13. Well, as long as you don't mind looping through terrain you've already been through, you can continuously generate terrain as long as you want. Unless it is an easily reversible function (in which case, it is bound to be periodic simply due to the nature of functions that computers can deal with), you won't be able to back-track too long.

The theory isn't that the universe is a mobius strip, but rather that our particular three-dimensional space is inflating (like a balloon's surface in the two-dimensional case). We can see things speeding away from each other in this manner. And, if the universe had spread out infinitely, then we would not bee able to see the distant objects (the average matter density of the universe would be 0).

The problem with modeling every piece of matter in the universe is 1) the most efficient way would just be to put a particle there and ask it where it is, how massive it is, etc. (in other words, a one-to-one correspondence, the universe itself would have to be the computer, otherwise you would need more matter than exists -- but the mechanism for polling/communicating with these particles is unclear), and 2) you really have to take into account particle-wave duality.

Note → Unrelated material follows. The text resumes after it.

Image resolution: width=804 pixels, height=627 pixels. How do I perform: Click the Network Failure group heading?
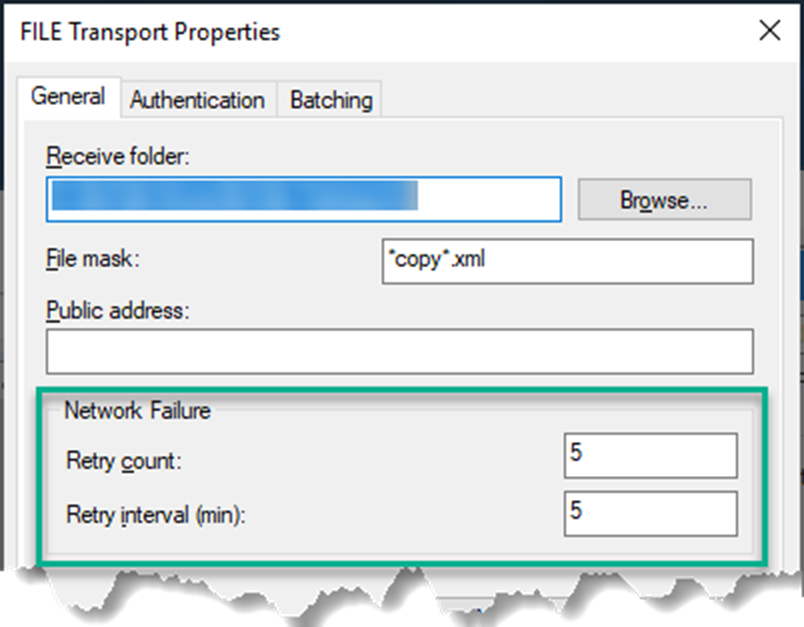pyautogui.click(x=137, y=410)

14. >>the average matter density of the universe would be 0
Right, I realized that shortly after I posted

Well, as long as you don't mind looping through terrain you've already been through, you can continuously generate terrain as long as you want. Unless it is an easily reversible function (in which case, it is bound to be periodic simply due to the nature of functions that computers can deal with), you won't be able to back-track too long.
I didn't mean looping through terrain you've already been through - although I suppose that's what it would come to eventually... Perhaps you're right that it won't work. But it sure would be cool Just imagine the creatures in the universe... "Ahh, the camera's moving away, we're gonna go out of scope.. hurry, run!!!!!"

>>the most efficient way would just be to put a particle there and ask it where it is, how massive it is, etc.
Well, if you have a really neat compression or prediction algo then perhaps it could be done

15. Yeah, it would start looping over eventually (there are only a finite, but really bloody large, number of possible states), but for all intents and purposes, it may have an "infinite" cycle.

Hehe.. I would be worried about the "lossless" part of the compression algorithm. "Oops. That galaxy appears to have been corrupted."